Repealed or Renumbered

Sec. 38.35.160. Transfer of right-of-way lease, certificates, or pipeline. [Repealed, Sec. 15 ch 3 FSSLA 1973].

Repealed or Renumbered

Sec. 38.35.170. Forfeiture of lease.

Failure to begin construction of the pipeline facility within a reasonable time of the granting of a right-of-way lease under this chapter for reasons within the control of the lessee or failure of an owner of an interest in the granted right-of-way substantially to comply with the terms of the right-of-way shall be grounds for forfeiture of the right-of-way interest of the lessee or owner in an action brought by the commissioner in the superior court. Before the commencement of any action for forfeiture of an interest in a right-of-way under this section, the commissioner shall give the lessee or owner of the interest notice in writing of the alleged default and shall not commence the proceeding unless the lessee or owner of the interest has failed to initiate good faith efforts to cure the default within 60 days of the notice of the alleged default.

Sec. 38.35.180. Suits to enjoin or recover damages for defaults.

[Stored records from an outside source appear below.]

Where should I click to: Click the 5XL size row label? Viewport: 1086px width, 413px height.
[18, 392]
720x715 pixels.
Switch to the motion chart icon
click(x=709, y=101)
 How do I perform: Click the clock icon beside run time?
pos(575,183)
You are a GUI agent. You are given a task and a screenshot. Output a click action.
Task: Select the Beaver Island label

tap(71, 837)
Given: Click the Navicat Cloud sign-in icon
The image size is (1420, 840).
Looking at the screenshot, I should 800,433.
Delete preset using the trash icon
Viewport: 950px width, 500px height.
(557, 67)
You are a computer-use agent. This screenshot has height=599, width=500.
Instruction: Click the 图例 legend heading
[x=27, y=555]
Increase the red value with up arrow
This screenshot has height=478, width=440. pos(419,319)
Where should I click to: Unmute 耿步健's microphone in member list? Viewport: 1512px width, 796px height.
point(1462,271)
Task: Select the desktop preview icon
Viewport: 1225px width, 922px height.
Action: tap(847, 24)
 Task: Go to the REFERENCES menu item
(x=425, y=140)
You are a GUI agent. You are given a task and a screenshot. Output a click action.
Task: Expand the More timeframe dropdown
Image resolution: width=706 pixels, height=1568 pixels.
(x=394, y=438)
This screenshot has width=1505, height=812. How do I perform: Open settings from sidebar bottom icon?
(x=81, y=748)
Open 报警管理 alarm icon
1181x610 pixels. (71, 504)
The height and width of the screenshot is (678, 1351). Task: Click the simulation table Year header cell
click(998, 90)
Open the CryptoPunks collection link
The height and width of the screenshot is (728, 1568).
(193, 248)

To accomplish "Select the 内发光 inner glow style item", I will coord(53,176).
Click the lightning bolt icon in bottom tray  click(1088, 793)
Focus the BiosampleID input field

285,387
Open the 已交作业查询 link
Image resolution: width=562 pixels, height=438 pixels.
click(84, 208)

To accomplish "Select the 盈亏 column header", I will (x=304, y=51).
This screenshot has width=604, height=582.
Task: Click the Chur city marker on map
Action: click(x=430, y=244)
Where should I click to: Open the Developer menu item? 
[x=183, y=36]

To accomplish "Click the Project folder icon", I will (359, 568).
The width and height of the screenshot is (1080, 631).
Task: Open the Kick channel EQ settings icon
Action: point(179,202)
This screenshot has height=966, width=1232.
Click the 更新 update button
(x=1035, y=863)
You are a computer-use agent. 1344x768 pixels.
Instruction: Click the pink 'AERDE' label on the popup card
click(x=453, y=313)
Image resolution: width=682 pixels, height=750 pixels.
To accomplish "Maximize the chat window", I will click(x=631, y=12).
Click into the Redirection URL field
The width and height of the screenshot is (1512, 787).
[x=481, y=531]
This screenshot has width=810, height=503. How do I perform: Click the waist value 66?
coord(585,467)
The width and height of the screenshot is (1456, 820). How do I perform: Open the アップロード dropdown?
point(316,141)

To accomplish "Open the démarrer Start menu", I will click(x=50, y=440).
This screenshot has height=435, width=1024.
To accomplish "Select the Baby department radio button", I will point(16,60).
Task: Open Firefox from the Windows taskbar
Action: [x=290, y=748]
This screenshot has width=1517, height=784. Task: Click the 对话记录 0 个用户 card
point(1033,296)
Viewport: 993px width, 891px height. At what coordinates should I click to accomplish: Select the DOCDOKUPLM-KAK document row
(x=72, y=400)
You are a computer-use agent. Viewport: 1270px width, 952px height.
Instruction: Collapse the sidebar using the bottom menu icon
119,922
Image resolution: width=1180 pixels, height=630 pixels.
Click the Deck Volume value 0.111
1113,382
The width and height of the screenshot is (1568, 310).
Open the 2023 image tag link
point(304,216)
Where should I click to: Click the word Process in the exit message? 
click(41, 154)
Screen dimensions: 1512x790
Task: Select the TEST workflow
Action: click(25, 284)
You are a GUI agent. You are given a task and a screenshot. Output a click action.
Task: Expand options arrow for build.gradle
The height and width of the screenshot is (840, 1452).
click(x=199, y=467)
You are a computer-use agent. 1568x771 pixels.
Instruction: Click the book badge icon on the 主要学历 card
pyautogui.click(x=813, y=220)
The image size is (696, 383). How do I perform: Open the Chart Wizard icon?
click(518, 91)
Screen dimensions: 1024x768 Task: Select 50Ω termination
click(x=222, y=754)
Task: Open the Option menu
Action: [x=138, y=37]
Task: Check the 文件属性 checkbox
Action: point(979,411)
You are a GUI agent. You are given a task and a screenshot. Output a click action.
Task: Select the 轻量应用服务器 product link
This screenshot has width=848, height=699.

(a) When in the judgment of the commissioner a person has violated or is about to violate a provision of this chapter or an obligation, condition, or provision of a right-of-way lease, the attorney general, on advice of the commissioner, shall seek a prohibition or mandatory injunction from the superior court to remedy the violation.

(b) A penalty imposed by the provisions of a right-of-way lease issued under this chapter may be enforced in the superior court by proceedings in personam against the lessee carrier, or, in the case of a lien, by proceedings in rem against any of the lessee carrier's property.

(c) Neither this section nor the state's obtaining an injunction or recovering penalties extinguishes any civil cause of action arising out of a violation of this chapter or the provisions of a right-of-way lease.